** Opening Data excerpts block **

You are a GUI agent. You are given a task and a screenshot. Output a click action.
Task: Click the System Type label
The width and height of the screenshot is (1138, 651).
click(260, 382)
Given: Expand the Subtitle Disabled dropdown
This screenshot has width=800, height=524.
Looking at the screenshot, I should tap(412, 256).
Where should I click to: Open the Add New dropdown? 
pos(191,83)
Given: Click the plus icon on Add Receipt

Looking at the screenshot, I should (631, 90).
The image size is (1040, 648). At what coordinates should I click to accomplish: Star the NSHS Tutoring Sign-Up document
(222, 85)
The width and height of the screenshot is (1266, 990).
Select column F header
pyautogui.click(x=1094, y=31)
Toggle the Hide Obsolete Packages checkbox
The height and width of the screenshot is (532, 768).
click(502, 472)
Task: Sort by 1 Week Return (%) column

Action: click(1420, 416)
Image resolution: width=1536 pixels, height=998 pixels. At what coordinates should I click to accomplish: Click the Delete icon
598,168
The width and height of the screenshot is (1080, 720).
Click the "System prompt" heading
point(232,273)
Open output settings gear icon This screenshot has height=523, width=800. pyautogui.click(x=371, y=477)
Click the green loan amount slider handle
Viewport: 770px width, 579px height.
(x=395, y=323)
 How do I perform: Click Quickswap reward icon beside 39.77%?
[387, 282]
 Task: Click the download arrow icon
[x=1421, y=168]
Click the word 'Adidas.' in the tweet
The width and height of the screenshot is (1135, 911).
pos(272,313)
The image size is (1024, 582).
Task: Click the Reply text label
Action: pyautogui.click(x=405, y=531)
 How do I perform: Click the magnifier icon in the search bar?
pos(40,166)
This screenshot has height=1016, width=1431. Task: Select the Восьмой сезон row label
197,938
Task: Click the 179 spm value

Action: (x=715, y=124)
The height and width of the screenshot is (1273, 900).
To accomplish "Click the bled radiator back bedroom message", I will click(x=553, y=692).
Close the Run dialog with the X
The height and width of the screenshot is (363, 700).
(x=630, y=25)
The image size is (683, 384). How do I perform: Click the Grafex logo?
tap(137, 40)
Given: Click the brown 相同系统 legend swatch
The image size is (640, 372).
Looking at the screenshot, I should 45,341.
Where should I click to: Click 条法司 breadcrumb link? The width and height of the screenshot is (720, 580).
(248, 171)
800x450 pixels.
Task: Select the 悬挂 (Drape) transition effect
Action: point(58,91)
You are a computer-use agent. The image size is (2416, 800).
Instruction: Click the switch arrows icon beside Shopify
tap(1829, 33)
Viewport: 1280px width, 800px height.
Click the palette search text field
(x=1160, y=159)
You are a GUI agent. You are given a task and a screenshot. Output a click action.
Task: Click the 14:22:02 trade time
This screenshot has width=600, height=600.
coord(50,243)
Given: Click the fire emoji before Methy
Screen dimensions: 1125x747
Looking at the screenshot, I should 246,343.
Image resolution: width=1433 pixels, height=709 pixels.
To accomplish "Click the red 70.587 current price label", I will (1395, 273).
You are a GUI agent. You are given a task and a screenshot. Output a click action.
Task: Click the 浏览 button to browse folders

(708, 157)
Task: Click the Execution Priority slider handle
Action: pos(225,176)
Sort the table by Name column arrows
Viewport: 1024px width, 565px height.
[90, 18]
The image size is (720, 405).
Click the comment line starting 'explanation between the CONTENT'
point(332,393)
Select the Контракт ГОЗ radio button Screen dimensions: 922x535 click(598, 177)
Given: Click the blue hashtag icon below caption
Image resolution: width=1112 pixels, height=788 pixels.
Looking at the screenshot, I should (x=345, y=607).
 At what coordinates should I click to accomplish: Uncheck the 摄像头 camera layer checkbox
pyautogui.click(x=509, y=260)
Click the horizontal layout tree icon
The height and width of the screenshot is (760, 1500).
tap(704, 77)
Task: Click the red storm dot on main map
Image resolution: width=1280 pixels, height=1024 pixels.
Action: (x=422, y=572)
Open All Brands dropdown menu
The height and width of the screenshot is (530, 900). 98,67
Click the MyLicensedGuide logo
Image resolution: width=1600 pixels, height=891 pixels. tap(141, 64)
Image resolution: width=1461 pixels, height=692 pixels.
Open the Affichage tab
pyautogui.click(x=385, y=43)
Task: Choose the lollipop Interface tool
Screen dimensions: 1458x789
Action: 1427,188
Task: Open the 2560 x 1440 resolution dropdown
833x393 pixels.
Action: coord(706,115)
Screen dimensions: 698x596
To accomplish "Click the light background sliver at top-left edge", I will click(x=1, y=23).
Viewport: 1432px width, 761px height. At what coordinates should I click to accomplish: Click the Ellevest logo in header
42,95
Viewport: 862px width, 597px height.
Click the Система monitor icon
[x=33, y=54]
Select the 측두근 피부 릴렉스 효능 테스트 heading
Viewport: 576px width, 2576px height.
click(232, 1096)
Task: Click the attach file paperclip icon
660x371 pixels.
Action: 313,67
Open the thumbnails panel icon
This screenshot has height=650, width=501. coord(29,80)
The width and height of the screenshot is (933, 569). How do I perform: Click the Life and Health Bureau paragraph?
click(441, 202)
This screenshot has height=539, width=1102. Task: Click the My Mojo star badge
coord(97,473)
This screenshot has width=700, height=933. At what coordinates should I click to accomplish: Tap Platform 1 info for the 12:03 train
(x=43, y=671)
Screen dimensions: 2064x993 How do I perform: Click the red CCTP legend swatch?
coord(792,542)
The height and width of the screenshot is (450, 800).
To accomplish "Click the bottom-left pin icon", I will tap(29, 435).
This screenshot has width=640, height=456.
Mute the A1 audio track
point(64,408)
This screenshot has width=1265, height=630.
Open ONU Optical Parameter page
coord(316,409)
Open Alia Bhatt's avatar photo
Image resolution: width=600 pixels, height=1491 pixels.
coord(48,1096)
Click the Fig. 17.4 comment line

** Closing Data excerpts block **

→ **How to complete this task**
Everything above must be retyped. Keep each record exactly the same.

→ **Solution**
You are a GUI agent. You are given a task and a screenshot. Output a click action.
Task: Click the System Type label
The width and height of the screenshot is (1138, 651).
click(260, 382)
Given: Expand the Subtitle Disabled dropdown
This screenshot has width=800, height=524.
Looking at the screenshot, I should tap(412, 256).
Where should I click to: Open the Add New dropdown? 
pos(191,83)
Given: Click the plus icon on Add Receipt

Looking at the screenshot, I should (631, 90).
The image size is (1040, 648). At what coordinates should I click to accomplish: Star the NSHS Tutoring Sign-Up document
(222, 85)
The width and height of the screenshot is (1266, 990).
Select column F header
pyautogui.click(x=1094, y=31)
Toggle the Hide Obsolete Packages checkbox
The height and width of the screenshot is (532, 768).
click(502, 472)
Task: Sort by 1 Week Return (%) column

Action: click(1420, 416)
Image resolution: width=1536 pixels, height=998 pixels. At what coordinates should I click to accomplish: Click the Delete icon
598,168
The width and height of the screenshot is (1080, 720).
Click the "System prompt" heading
point(232,273)
Open output settings gear icon This screenshot has height=523, width=800. pyautogui.click(x=371, y=477)
Click the green loan amount slider handle
Viewport: 770px width, 579px height.
(x=395, y=323)
 How do I perform: Click Quickswap reward icon beside 39.77%?
[387, 282]
 Task: Click the download arrow icon
[x=1421, y=168]
Click the word 'Adidas.' in the tweet
The width and height of the screenshot is (1135, 911).
pos(272,313)
The image size is (1024, 582).
Task: Click the Reply text label
Action: pyautogui.click(x=405, y=531)
 How do I perform: Click the magnifier icon in the search bar?
pos(40,166)
This screenshot has height=1016, width=1431. Task: Select the Восьмой сезон row label
197,938
Task: Click the 179 spm value

Action: (x=715, y=124)
The height and width of the screenshot is (1273, 900).
To accomplish "Click the bled radiator back bedroom message", I will click(x=553, y=692).
Close the Run dialog with the X
The height and width of the screenshot is (363, 700).
(x=630, y=25)
The image size is (683, 384). How do I perform: Click the Grafex logo?
tap(137, 40)
Given: Click the brown 相同系统 legend swatch
The image size is (640, 372).
Looking at the screenshot, I should 45,341.
Where should I click to: Click 条法司 breadcrumb link? The width and height of the screenshot is (720, 580).
(248, 171)
800x450 pixels.
Task: Select the 悬挂 (Drape) transition effect
Action: point(58,91)
You are a computer-use agent. The image size is (2416, 800).
Instruction: Click the switch arrows icon beside Shopify
tap(1829, 33)
Viewport: 1280px width, 800px height.
Click the palette search text field
(x=1160, y=159)
You are a GUI agent. You are given a task and a screenshot. Output a click action.
Task: Click the 14:22:02 trade time
This screenshot has width=600, height=600.
coord(50,243)
Given: Click the fire emoji before Methy
Screen dimensions: 1125x747
Looking at the screenshot, I should 246,343.
Image resolution: width=1433 pixels, height=709 pixels.
To accomplish "Click the red 70.587 current price label", I will (1395, 273).
You are a GUI agent. You are given a task and a screenshot. Output a click action.
Task: Click the 浏览 button to browse folders

(708, 157)
Task: Click the Execution Priority slider handle
Action: pos(225,176)
Sort the table by Name column arrows
Viewport: 1024px width, 565px height.
[90, 18]
The image size is (720, 405).
Click the comment line starting 'explanation between the CONTENT'
point(332,393)
Select the Контракт ГОЗ radio button Screen dimensions: 922x535 click(598, 177)
Given: Click the blue hashtag icon below caption
Image resolution: width=1112 pixels, height=788 pixels.
Looking at the screenshot, I should (x=345, y=607).
 At what coordinates should I click to accomplish: Uncheck the 摄像头 camera layer checkbox
pyautogui.click(x=509, y=260)
Click the horizontal layout tree icon
The height and width of the screenshot is (760, 1500).
tap(704, 77)
Task: Click the red storm dot on main map
Image resolution: width=1280 pixels, height=1024 pixels.
Action: (x=422, y=572)
Open All Brands dropdown menu
The height and width of the screenshot is (530, 900). 98,67
Click the MyLicensedGuide logo
Image resolution: width=1600 pixels, height=891 pixels. tap(141, 64)
Image resolution: width=1461 pixels, height=692 pixels.
Open the Affichage tab
pyautogui.click(x=385, y=43)
Task: Choose the lollipop Interface tool
Screen dimensions: 1458x789
Action: 1427,188
Task: Open the 2560 x 1440 resolution dropdown
833x393 pixels.
Action: coord(706,115)
Screen dimensions: 698x596
To accomplish "Click the light background sliver at top-left edge", I will click(x=1, y=23).
Viewport: 1432px width, 761px height. At what coordinates should I click to accomplish: Click the Ellevest logo in header
42,95
Viewport: 862px width, 597px height.
Click the Система monitor icon
[x=33, y=54]
Select the 측두근 피부 릴렉스 효능 테스트 heading
Viewport: 576px width, 2576px height.
click(232, 1096)
Task: Click the attach file paperclip icon
660x371 pixels.
Action: 313,67
Open the thumbnails panel icon
This screenshot has height=650, width=501. coord(29,80)
The width and height of the screenshot is (933, 569). How do I perform: Click the Life and Health Bureau paragraph?
click(441, 202)
This screenshot has height=539, width=1102. Task: Click the My Mojo star badge
coord(97,473)
This screenshot has width=700, height=933. At what coordinates should I click to accomplish: Tap Platform 1 info for the 12:03 train
(x=43, y=671)
Screen dimensions: 2064x993 How do I perform: Click the red CCTP legend swatch?
coord(792,542)
The height and width of the screenshot is (450, 800).
To accomplish "Click the bottom-left pin icon", I will tap(29, 435).
This screenshot has width=640, height=456.
Mute the A1 audio track
point(64,408)
This screenshot has width=1265, height=630.
Open ONU Optical Parameter page
coord(316,409)
Open Alia Bhatt's avatar photo
Image resolution: width=600 pixels, height=1491 pixels.
coord(48,1096)
Click the Fig. 17.4 comment line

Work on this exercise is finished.